*** Records for the exercise Section Begins ***
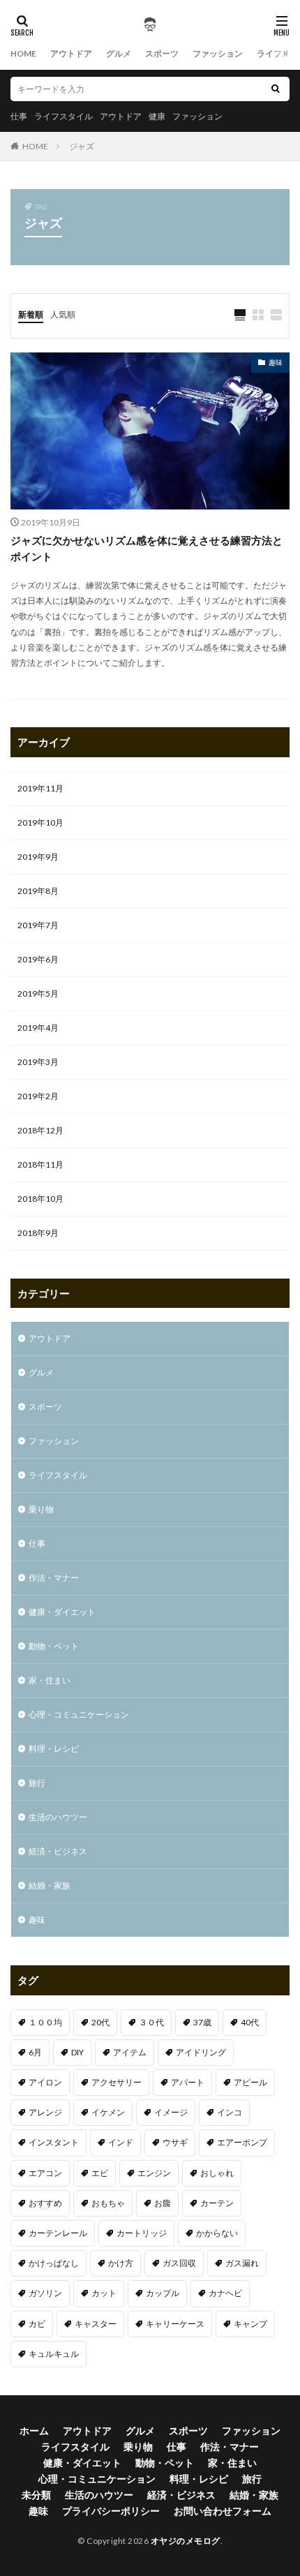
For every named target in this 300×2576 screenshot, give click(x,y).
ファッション (218, 53)
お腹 (162, 2203)
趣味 (276, 362)
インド (120, 2142)
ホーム (34, 2430)
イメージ (171, 2112)
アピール (250, 2082)
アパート (187, 2082)
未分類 (36, 2495)
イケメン (108, 2112)
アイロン (45, 2082)
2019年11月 (40, 788)
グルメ (118, 53)
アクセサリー (116, 2082)
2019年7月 (38, 925)
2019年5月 (38, 993)
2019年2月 (38, 1096)
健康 (157, 116)
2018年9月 (38, 1233)
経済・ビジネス (58, 1851)
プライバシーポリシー (111, 2511)
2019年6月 (38, 959)
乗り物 (41, 1509)
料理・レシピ (54, 1748)
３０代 (151, 2022)
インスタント (54, 2142)
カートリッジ (142, 2233)
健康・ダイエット (62, 1612)
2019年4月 (38, 1027)
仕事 (18, 116)
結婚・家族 (49, 1885)
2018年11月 (40, 1164)
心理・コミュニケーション (79, 1714)
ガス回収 (179, 2263)
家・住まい (49, 1680)
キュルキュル (54, 2353)
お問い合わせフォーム (222, 2511)
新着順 (30, 314)
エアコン (45, 2173)
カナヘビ (225, 2293)
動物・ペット (54, 1646)
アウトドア (71, 53)
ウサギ (175, 2142)
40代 (250, 2022)
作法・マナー (54, 1577)
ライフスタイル (63, 116)
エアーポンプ (242, 2142)
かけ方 (120, 2263)
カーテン (217, 2203)
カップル (162, 2293)
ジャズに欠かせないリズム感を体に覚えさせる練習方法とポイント (146, 548)
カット (104, 2293)
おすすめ (45, 2203)
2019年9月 (38, 856)
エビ (99, 2173)
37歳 (202, 2022)
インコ (229, 2112)
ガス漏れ (242, 2263)
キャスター (96, 2323)
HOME (23, 53)
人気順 (62, 314)
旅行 (37, 1783)
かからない (217, 2233)
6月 (35, 2052)
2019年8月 (38, 891)
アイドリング (201, 2052)
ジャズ (81, 146)
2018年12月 (40, 1130)
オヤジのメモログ (185, 2541)
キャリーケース (175, 2323)
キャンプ (250, 2323)
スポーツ (162, 53)
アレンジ (45, 2112)
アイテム (130, 2052)
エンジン (154, 2173)
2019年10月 (40, 822)
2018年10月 (40, 1198)
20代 (100, 2022)
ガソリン (45, 2293)
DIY (77, 2052)
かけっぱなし (54, 2263)
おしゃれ (217, 2173)
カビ (37, 2323)
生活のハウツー (58, 1817)
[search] (276, 89)
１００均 (45, 2022)
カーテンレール (58, 2233)
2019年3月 (38, 1062)
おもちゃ (108, 2203)
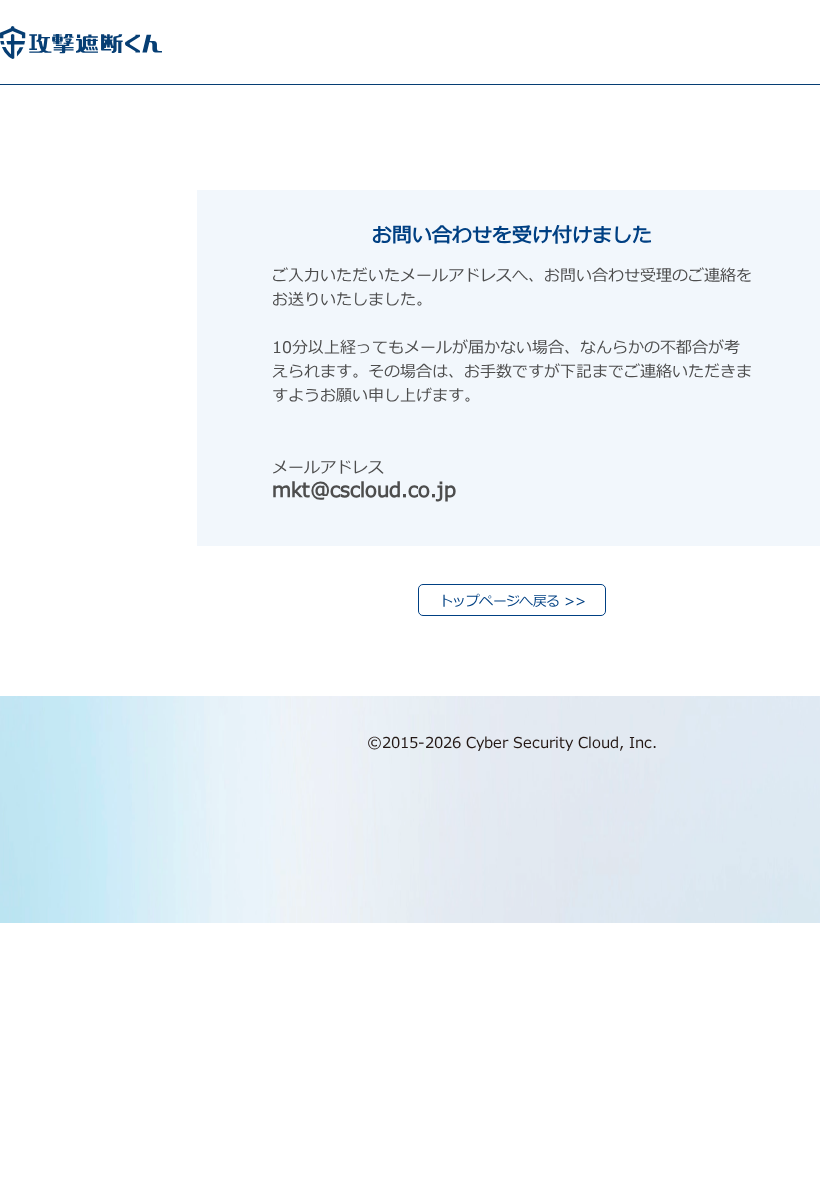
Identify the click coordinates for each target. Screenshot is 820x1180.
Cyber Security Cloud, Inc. (561, 743)
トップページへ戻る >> (512, 601)
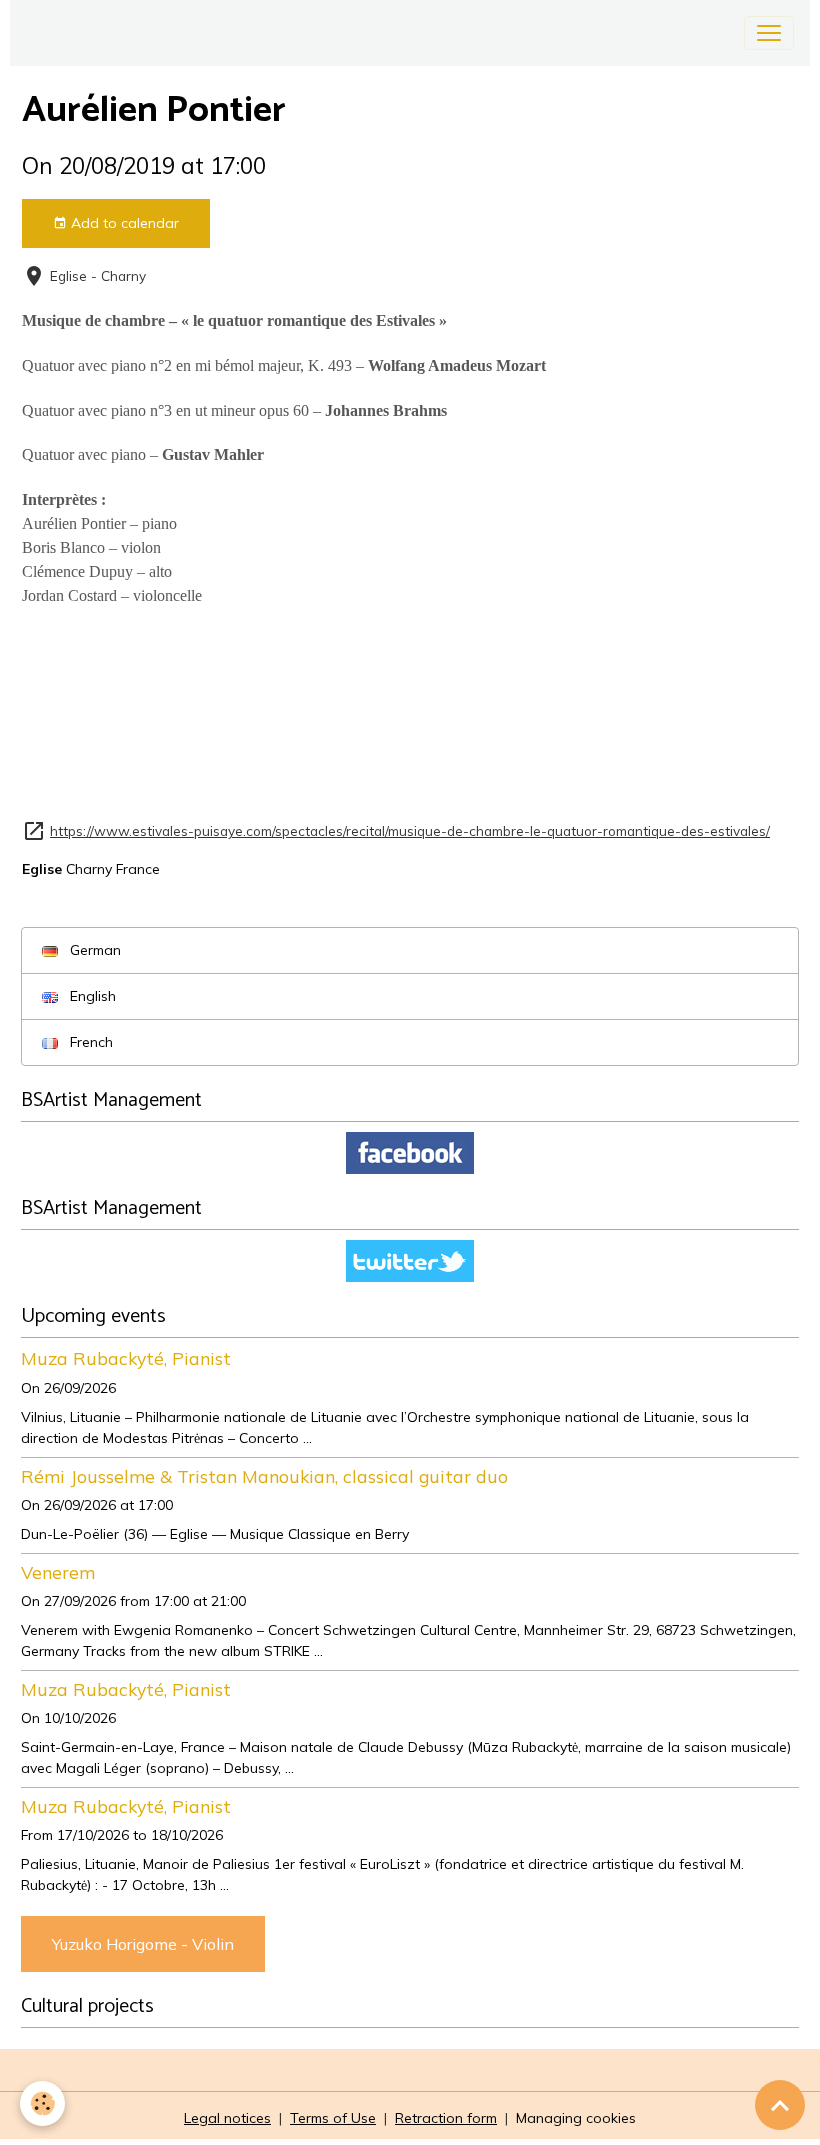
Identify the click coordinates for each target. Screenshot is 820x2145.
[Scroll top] (780, 2105)
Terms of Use (333, 2118)
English (91, 996)
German (93, 950)
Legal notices (227, 2118)
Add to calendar (123, 223)
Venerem (58, 1572)
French (89, 1042)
*** Records for the exercise Section Ends ***
_Task instructions_. Retype each line above precisely, please. Skip anything that is a picture.

_Answer to this task_.
For every named target in this 300×2576 screenshot, give click(x,y).
ファッション (218, 53)
お腹 (162, 2203)
趣味 (276, 362)
インド (120, 2142)
ホーム (34, 2430)
イメージ (171, 2112)
アピール (250, 2082)
アパート (187, 2082)
未分類 (36, 2495)
イケメン (108, 2112)
アイロン (45, 2082)
2019年11月 (40, 788)
グルメ (118, 53)
アクセサリー (116, 2082)
2019年7月 (38, 925)
2019年5月 (38, 993)
2019年2月 (38, 1096)
健康 (157, 116)
2018年9月 (38, 1233)
経済・ビジネス (58, 1851)
プライバシーポリシー (111, 2511)
2019年6月 (38, 959)
乗り物 (41, 1509)
料理・レシピ (54, 1748)
３０代 (151, 2022)
インスタント (54, 2142)
カートリッジ (142, 2233)
健康・ダイエット (62, 1612)
2019年4月 (38, 1027)
仕事 (18, 116)
結婚・家族 (49, 1885)
2018年11月 (40, 1164)
心理・コミュニケーション (79, 1714)
ガス回収 (179, 2263)
家・住まい (49, 1680)
キュルキュル (54, 2353)
お問い合わせフォーム (222, 2511)
新着順 (30, 314)
エアコン (45, 2173)
カナヘビ (225, 2293)
動物・ペット (54, 1646)
アウトドア (71, 53)
ウサギ (175, 2142)
40代 (250, 2022)
作法・マナー (54, 1577)
ライフスタイル (63, 116)
エアーポンプ (242, 2142)
かけ方 (120, 2263)
カーテン (217, 2203)
カップル (162, 2293)
ジャズに欠かせないリズム感を体に覚えさせる練習方法とポイント (146, 548)
カット (104, 2293)
おすすめ (45, 2203)
2019年9月 (38, 856)
エビ (99, 2173)
37歳 (202, 2022)
インコ (229, 2112)
ガス漏れ (242, 2263)
キャスター (96, 2323)
HOME (23, 53)
人気順 (62, 314)
旅行 (37, 1783)
かからない (217, 2233)
6月 (35, 2052)
2019年8月 (38, 891)
アイドリング (201, 2052)
ジャズ (81, 146)
2018年12月 (40, 1130)
オヤジのメモログ (185, 2541)
キャリーケース (175, 2323)
キャンプ (250, 2323)
スポーツ (162, 53)
アレンジ (45, 2112)
アイテム (130, 2052)
エンジン (154, 2173)
2019年10月 (40, 822)
2018年10月 (40, 1198)
20代 (100, 2022)
ガソリン (45, 2293)
DIY (77, 2052)
かけっぱなし (54, 2263)
おしゃれ (217, 2173)
カビ (37, 2323)
生活のハウツー (58, 1817)
[search] (276, 89)
１００均 (45, 2022)
カーテンレール (58, 2233)
2019年3月 (38, 1062)
おもちゃ (108, 2203)
Identify the click coordinates for each target. Screenshot is 820x1180.
Cyber Security Cloud, Inc. (561, 743)
トップページへ戻る >> (512, 601)
Identify the click coordinates for each target. Screenshot is 820x2145.
[Scroll top] (780, 2105)
Terms of Use (333, 2118)
English (91, 996)
German (93, 950)
Legal notices (227, 2118)
Add to calendar (123, 223)
Venerem (58, 1572)
French (89, 1042)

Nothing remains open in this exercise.